Required action = Transcribe exactly the lines that fall between the one holding "Select the Lasso tool" and the one holding "Open the Inspect", inclusive, from the entries below.

Data excerpts
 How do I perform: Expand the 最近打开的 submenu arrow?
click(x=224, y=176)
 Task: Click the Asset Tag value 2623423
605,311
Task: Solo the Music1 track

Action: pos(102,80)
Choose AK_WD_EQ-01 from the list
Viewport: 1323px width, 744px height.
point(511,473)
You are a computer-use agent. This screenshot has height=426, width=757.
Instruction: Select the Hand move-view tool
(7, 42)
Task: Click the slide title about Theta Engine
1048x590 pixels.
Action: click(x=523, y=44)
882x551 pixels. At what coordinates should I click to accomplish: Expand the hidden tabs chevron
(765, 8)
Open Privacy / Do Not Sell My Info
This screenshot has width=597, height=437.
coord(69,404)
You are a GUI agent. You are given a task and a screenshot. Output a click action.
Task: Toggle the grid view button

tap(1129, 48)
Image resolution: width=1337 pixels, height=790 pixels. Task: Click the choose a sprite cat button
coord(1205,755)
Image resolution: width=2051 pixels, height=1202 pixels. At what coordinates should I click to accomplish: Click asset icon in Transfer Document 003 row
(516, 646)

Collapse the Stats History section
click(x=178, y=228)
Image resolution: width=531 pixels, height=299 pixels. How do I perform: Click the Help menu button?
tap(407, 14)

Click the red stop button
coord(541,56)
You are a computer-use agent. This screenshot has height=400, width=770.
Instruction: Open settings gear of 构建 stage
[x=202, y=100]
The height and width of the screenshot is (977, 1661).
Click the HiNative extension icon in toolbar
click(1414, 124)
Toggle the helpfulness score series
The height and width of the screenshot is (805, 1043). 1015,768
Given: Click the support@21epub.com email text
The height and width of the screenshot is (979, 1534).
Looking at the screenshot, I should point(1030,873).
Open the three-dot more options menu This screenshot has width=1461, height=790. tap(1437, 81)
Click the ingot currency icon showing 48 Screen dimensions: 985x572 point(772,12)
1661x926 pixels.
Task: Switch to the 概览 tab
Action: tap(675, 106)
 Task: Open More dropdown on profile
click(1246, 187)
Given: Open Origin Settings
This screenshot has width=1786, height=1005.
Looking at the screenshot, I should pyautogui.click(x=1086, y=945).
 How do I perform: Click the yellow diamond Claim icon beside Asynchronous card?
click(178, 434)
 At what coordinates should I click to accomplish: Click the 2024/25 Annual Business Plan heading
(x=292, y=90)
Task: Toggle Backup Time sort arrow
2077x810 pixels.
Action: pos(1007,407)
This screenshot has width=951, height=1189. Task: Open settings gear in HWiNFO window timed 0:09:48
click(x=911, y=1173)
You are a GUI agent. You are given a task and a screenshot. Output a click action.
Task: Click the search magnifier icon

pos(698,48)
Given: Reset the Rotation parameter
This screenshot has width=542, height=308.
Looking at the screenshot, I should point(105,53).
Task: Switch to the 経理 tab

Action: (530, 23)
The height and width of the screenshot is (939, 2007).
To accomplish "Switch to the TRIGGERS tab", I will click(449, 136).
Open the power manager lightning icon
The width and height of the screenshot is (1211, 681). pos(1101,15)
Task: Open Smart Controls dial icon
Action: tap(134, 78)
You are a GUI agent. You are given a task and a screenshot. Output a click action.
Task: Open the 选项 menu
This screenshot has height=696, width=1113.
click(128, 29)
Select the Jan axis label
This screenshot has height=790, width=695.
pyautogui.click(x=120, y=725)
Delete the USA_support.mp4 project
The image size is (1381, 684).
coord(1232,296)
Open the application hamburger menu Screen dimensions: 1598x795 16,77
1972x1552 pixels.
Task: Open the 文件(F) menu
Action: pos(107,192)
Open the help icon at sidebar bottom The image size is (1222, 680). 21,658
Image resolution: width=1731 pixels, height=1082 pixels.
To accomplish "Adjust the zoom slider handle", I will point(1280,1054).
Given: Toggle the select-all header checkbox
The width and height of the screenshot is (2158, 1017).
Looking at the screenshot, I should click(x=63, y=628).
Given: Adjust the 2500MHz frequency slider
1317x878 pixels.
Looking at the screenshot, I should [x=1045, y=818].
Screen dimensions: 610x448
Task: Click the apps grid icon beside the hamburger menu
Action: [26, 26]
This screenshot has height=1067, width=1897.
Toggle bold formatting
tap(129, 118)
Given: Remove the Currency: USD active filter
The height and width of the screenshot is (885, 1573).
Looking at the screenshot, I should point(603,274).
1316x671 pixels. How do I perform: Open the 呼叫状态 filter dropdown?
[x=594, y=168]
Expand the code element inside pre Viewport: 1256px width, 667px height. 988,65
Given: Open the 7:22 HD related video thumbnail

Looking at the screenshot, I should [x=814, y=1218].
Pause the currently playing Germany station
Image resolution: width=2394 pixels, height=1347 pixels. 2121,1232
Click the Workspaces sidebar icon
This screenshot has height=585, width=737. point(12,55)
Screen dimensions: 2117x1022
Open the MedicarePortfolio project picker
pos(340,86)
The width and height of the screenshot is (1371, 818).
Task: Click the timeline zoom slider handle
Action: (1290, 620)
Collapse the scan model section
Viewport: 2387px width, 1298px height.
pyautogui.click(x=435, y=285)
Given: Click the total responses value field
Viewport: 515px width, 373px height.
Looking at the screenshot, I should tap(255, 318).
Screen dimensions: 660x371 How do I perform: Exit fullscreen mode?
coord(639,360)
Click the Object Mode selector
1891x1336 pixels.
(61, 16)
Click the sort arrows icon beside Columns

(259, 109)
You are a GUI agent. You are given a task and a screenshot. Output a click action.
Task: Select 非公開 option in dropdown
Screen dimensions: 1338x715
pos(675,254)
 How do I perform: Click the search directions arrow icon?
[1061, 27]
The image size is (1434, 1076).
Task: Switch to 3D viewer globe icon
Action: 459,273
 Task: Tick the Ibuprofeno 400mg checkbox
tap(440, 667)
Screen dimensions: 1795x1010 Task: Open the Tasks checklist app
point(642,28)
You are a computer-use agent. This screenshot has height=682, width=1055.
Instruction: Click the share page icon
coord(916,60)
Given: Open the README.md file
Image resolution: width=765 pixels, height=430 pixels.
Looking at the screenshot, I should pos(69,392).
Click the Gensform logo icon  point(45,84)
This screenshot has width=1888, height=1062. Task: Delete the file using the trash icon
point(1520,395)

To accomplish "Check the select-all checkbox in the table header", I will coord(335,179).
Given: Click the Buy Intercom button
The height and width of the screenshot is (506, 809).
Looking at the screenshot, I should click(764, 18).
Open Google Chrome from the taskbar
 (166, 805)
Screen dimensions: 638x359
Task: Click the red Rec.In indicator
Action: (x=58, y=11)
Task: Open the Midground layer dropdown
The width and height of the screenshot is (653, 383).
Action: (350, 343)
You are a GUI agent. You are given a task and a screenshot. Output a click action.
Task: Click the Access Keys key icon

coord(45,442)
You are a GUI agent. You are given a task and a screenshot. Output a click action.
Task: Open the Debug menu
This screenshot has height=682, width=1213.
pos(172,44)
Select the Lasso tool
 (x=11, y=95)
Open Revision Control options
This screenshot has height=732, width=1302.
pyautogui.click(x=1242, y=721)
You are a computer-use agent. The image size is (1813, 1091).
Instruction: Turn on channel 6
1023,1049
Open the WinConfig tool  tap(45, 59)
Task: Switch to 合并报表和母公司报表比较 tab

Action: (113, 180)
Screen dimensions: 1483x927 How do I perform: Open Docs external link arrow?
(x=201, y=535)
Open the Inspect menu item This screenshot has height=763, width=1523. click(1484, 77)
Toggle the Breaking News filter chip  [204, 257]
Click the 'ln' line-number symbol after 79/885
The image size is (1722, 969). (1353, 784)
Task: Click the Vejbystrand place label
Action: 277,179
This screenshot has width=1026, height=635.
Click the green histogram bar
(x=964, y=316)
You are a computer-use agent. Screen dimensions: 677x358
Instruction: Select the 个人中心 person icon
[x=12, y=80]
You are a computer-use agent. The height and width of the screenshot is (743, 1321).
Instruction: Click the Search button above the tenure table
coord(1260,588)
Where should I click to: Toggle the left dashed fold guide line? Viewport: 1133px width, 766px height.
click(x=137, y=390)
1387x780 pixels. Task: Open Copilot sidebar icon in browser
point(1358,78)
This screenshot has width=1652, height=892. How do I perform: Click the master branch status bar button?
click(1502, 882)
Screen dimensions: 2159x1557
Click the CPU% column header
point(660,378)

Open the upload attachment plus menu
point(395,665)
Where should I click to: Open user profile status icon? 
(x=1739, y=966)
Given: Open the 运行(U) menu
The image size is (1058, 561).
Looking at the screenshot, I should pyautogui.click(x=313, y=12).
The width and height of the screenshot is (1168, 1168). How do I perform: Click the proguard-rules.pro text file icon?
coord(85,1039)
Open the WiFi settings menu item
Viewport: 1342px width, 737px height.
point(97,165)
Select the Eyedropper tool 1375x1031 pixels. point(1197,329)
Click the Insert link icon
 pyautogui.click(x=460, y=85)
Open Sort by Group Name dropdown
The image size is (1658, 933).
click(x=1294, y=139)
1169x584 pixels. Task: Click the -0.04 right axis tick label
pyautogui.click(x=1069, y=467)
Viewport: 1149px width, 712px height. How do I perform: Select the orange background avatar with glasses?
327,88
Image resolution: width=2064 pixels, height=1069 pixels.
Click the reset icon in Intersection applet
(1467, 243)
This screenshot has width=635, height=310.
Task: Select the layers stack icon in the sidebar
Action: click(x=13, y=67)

Task response =
Select the Lasso tool
 (x=11, y=95)
Open Revision Control options
This screenshot has height=732, width=1302.
pyautogui.click(x=1242, y=721)
You are a computer-use agent. The image size is (1813, 1091).
Instruction: Turn on channel 6
1023,1049
Open the WinConfig tool  tap(45, 59)
Task: Switch to 合并报表和母公司报表比较 tab

Action: (113, 180)
Screen dimensions: 1483x927 How do I perform: Open Docs external link arrow?
(x=201, y=535)
Open the Inspect menu item This screenshot has height=763, width=1523. click(1484, 77)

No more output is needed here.